3

5 0 0
                                    

Solía ser maniático con el aseo. Me encantaba mantener todo perfecto. Ahora no hay más que ruinas de aquel buen hombre que había sido: libros acumulados y hojas sucias, polvo y paredes embadurnadas. No recuerdo la última vez que había pasado la escoba. No me interesa averiguarlo. Los trastos yacen en el lavabo. Las moscas rondan carroñeras. Apesta a encerrado. Nada ha sido igual desde lo de Néstor. Recuerdo cuando nos repartíamos las tareas y jugábamos al hogar perfecto. Había ido a investigar una carambola en el Revolución y la Xochimilco cuando lo conocí. Néstor era maestro de computación de secundaria. Estaba a punto de cruzar la calle cuando ocurrió el accidente. Afortunadamente no le pasó nada. La escena era terrible: una colisión de siete automóviles y un autobús, culpa de este último que no respetó la luz roja. Tomé fotografías y escribí en mi cuaderno la hora, el lugar y las medidas de seguridad de las autoridades. Necesitaba testimonios. Miré a mi alrededor y entonces lo vi. Llevaba un maletín y una camisa azul claro. Un rottweiler promedio de morro marrón, más bajito que yo. Se acomodó los lentes antes de que nos viéramos directamente. Yo me preparaba para interrogarlo cuando hicimos conexión. Sí, tú entiendes. Fueron los segundos más largos de toda mi vida. Es que... simplemente sucede. No sabría describirlo exactamente.

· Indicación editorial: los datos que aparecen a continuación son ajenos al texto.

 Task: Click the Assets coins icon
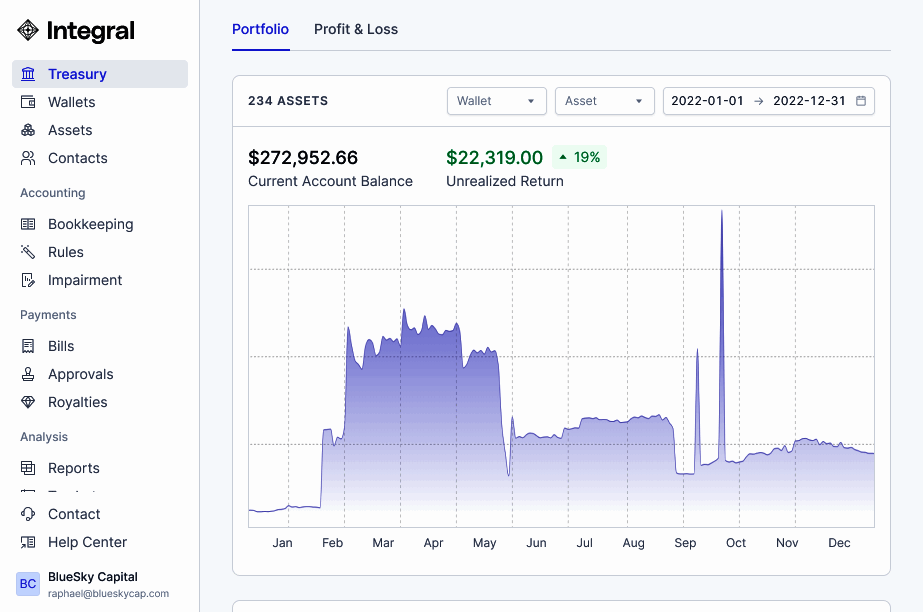coord(28,130)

Allí me di cuenta de que era de mis gustos. No nos habíamos dejado de ver cuando me acerqué para saludarlo. Al soltarle la mano, sentí una ligera caricia proveniente de sus dedos. Estas nimiedades avisan. Ya puse dos ejemplos: la mirada furtiva y el roce. Hay muchas más, pero podemos empezar por este par.

—Hola, me llamo Eduardo García. Soy periodista y trabajo para El Siglo. Quisiera que me respondiera unas preguntas. ¿Cuál es su nombre?

—Néstor Reynosa, un placer.

Su voz era profunda y sus ojos lo delataban. Estaba fascinado con mi presencia.

—¿Usted miró el accidente?

—Así es. Iba a cruzar la calle cuando el camión embistió el carro que está hasta atrás. Lo bueno que escuché el sonido del choque a tiempo para apartarme.

—Menos mal. ¿Cuál es su profesión?

—Maestro de secundaria, computación. Disculpe, quisiera quedarme más tiempo, pero voy tarde a mi clase. Intente con el conductor o con alguno de los pasajeros del autobús antes de que llegue Peritos porque no lo dejarán hacer su trabajo después.

——Entiendo, no hay problema. Con esto que me acaba de decir tengo suficiente para empezar. Muchas gracias.

Le extendí la mano y la apretó con más sutileza que la primera vez.

—Un placer, Néstor.

Sus ojos brillaban.

—El placer fue mío, Eduardo.

Yo también tenía lo mío: altura, hombros anchos, ligeramente vigoroso. Seguro que eso lo estaba volviendo loco, o tal vez le fascinan los pastores alemanes. Quería averiguarlo. Partimos hacia rumbos distintos. Néstor estaba por doblar en la esquina cuando se giró para volver a verme. Yo, que trataba de concentrarme en mis asuntos, hice lo mismo. Entonces nos miramos por segunda vez hasta que sonreímos. Deberías tomar nota porque ya son tres las señales. No tardé en alcanzarlo y preguntarle si podía invitarlo a caminar al bosque Venustiano. Él aceptó mi invitación. Le pedí su celular y le dije que lo recogería a las 5.00pm. Estás cosas sí pasan. No pierdas el tiempo.